Mailed invitations were sent to registered voters who were randomly selected in each district from state voter registration lists. Respondents had the option of completing the self-administered survey by computer, mobile device, tablet or phone.

That may introduce some self-selection bias into the results (as well as competence issues for self-completion), although the partisan split is nearly even (D+1). On average, the number of registered voters surveyed for each competitive race is just under 50 — hardly a substantial sample at the granular level. Overall it’s more substantial, with 3,407 RVs contacted and the above number of 2,672 of LVs, but it’s still an open question as to whether it’s truly a representative sample of the voters in each district.

Also, the previous iteration in 2016 didn’t turn out to be very predictive. Republicans supposedly had a 15-point advantage, which should have produced another Republican wave or at least a hold. However, Democrats actually gained six seats in the actual election, although that did mean that Republicans held onto a 241-194 majority. Democrats also picked up two Senate seats in the 2016 cycle, which is the opposite of what their 2016 results would have indicated. If the measure of reliability in polling is its comparison to eventual electoral results, this series doesn’t seem terribly predictive.

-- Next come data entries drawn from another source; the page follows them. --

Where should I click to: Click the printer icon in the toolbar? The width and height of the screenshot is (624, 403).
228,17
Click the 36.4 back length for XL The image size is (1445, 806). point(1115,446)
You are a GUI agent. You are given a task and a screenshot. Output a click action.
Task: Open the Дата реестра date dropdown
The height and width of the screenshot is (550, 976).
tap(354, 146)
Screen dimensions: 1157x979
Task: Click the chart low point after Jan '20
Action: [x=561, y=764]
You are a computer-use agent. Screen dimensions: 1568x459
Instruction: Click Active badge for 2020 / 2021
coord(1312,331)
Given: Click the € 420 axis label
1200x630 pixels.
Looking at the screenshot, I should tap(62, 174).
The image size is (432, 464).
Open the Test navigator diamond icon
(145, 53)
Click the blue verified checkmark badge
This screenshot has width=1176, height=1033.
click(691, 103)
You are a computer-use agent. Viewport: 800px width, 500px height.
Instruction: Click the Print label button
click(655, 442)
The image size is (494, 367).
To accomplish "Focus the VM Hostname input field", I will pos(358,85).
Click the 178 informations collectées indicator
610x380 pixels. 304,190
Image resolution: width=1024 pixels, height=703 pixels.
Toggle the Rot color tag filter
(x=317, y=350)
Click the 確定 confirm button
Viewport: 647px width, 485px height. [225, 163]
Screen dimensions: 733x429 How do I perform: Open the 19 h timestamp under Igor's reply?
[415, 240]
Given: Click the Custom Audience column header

Finally, the polling period for the survey ran from September 19th to October 5th. The first week of that survey took place before the second hearing for Brett Kavanaugh, and the second week of it in the run-up to the confirmation vote. Other pollsters have measured a significant rise in Republican enthusiasm over the latter period especially, which means that the first half of this survey might have already been mooted by outside events.

In other words, it’s interesting, perhaps especially as a way to tune into a more accurate generic-ballot result. But it’s not compelling, and it may already be past its expiration date.